▶ **PROBLEM REQUIREMENTS**
Return each record exactly as it appears, so that nothing is dropped or altered.
::::
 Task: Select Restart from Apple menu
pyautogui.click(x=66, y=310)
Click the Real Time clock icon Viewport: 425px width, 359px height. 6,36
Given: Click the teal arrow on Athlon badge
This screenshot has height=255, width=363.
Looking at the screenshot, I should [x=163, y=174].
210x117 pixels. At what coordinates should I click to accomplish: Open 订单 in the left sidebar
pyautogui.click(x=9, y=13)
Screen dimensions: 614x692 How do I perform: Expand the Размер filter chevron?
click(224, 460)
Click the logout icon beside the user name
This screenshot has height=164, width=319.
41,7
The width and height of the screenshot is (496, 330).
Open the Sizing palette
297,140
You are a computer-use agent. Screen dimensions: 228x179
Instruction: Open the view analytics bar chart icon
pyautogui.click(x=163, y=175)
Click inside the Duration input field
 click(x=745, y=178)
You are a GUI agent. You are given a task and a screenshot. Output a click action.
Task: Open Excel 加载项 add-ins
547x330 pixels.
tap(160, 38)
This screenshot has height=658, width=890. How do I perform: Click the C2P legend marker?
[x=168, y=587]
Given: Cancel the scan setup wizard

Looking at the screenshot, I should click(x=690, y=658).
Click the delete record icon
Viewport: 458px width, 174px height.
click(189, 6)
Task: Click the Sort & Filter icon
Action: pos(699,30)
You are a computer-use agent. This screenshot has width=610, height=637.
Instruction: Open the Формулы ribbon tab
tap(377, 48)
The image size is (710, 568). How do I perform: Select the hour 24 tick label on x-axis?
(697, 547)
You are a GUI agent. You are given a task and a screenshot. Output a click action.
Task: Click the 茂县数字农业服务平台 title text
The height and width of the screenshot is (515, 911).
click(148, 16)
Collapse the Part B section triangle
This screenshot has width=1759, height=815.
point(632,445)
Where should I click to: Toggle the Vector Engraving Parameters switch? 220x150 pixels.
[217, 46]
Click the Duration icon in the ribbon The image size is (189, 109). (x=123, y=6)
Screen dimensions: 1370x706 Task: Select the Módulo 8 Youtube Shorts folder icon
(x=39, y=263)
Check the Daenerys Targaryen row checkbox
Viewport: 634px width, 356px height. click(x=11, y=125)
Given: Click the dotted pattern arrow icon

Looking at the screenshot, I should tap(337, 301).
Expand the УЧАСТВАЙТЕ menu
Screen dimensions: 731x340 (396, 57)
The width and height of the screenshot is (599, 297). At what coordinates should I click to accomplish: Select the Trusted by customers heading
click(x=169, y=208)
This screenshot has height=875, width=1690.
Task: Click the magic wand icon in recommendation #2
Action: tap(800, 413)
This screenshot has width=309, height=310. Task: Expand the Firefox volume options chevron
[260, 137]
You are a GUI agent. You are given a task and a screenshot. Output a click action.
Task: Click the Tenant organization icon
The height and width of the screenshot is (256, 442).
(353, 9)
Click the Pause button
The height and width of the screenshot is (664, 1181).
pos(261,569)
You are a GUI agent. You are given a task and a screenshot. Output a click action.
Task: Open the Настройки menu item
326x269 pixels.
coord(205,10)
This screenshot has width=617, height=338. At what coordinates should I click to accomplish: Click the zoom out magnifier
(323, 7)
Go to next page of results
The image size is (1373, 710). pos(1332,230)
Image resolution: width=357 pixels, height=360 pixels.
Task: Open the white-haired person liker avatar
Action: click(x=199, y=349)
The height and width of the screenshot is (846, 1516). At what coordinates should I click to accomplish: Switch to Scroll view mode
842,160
::::
▶ **RESPONSE BELOW**
 Task: Select Restart from Apple menu
pyautogui.click(x=66, y=310)
Click the Real Time clock icon Viewport: 425px width, 359px height. 6,36
Given: Click the teal arrow on Athlon badge
This screenshot has height=255, width=363.
Looking at the screenshot, I should [x=163, y=174].
210x117 pixels. At what coordinates should I click to accomplish: Open 订单 in the left sidebar
pyautogui.click(x=9, y=13)
Screen dimensions: 614x692 How do I perform: Expand the Размер filter chevron?
click(224, 460)
Click the logout icon beside the user name
This screenshot has height=164, width=319.
41,7
The width and height of the screenshot is (496, 330).
Open the Sizing palette
297,140
You are a computer-use agent. Screen dimensions: 228x179
Instruction: Open the view analytics bar chart icon
pyautogui.click(x=163, y=175)
Click inside the Duration input field
 click(x=745, y=178)
You are a GUI agent. You are given a task and a screenshot. Output a click action.
Task: Open Excel 加载项 add-ins
547x330 pixels.
tap(160, 38)
This screenshot has height=658, width=890. How do I perform: Click the C2P legend marker?
[x=168, y=587]
Given: Cancel the scan setup wizard

Looking at the screenshot, I should click(x=690, y=658).
Click the delete record icon
Viewport: 458px width, 174px height.
click(189, 6)
Task: Click the Sort & Filter icon
Action: pos(699,30)
You are a computer-use agent. This screenshot has width=610, height=637.
Instruction: Open the Формулы ribbon tab
tap(377, 48)
The image size is (710, 568). How do I perform: Select the hour 24 tick label on x-axis?
(697, 547)
You are a GUI agent. You are given a task and a screenshot. Output a click action.
Task: Click the 茂县数字农业服务平台 title text
The height and width of the screenshot is (515, 911).
click(148, 16)
Collapse the Part B section triangle
This screenshot has width=1759, height=815.
point(632,445)
Where should I click to: Toggle the Vector Engraving Parameters switch? 220x150 pixels.
[217, 46]
Click the Duration icon in the ribbon The image size is (189, 109). (x=123, y=6)
Screen dimensions: 1370x706 Task: Select the Módulo 8 Youtube Shorts folder icon
(x=39, y=263)
Check the Daenerys Targaryen row checkbox
Viewport: 634px width, 356px height. click(x=11, y=125)
Given: Click the dotted pattern arrow icon

Looking at the screenshot, I should tap(337, 301).
Expand the УЧАСТВАЙТЕ menu
Screen dimensions: 731x340 (396, 57)
The width and height of the screenshot is (599, 297). At what coordinates should I click to accomplish: Select the Trusted by customers heading
click(x=169, y=208)
This screenshot has height=875, width=1690.
Task: Click the magic wand icon in recommendation #2
Action: tap(800, 413)
This screenshot has width=309, height=310. Task: Expand the Firefox volume options chevron
[260, 137]
You are a GUI agent. You are given a task and a screenshot. Output a click action.
Task: Click the Tenant organization icon
The height and width of the screenshot is (256, 442).
(353, 9)
Click the Pause button
The height and width of the screenshot is (664, 1181).
pos(261,569)
You are a GUI agent. You are given a task and a screenshot. Output a click action.
Task: Open the Настройки menu item
326x269 pixels.
coord(205,10)
This screenshot has width=617, height=338. At what coordinates should I click to accomplish: Click the zoom out magnifier
(323, 7)
Go to next page of results
The image size is (1373, 710). pos(1332,230)
Image resolution: width=357 pixels, height=360 pixels.
Task: Open the white-haired person liker avatar
Action: click(x=199, y=349)
The height and width of the screenshot is (846, 1516). At what coordinates should I click to accomplish: Switch to Scroll view mode
842,160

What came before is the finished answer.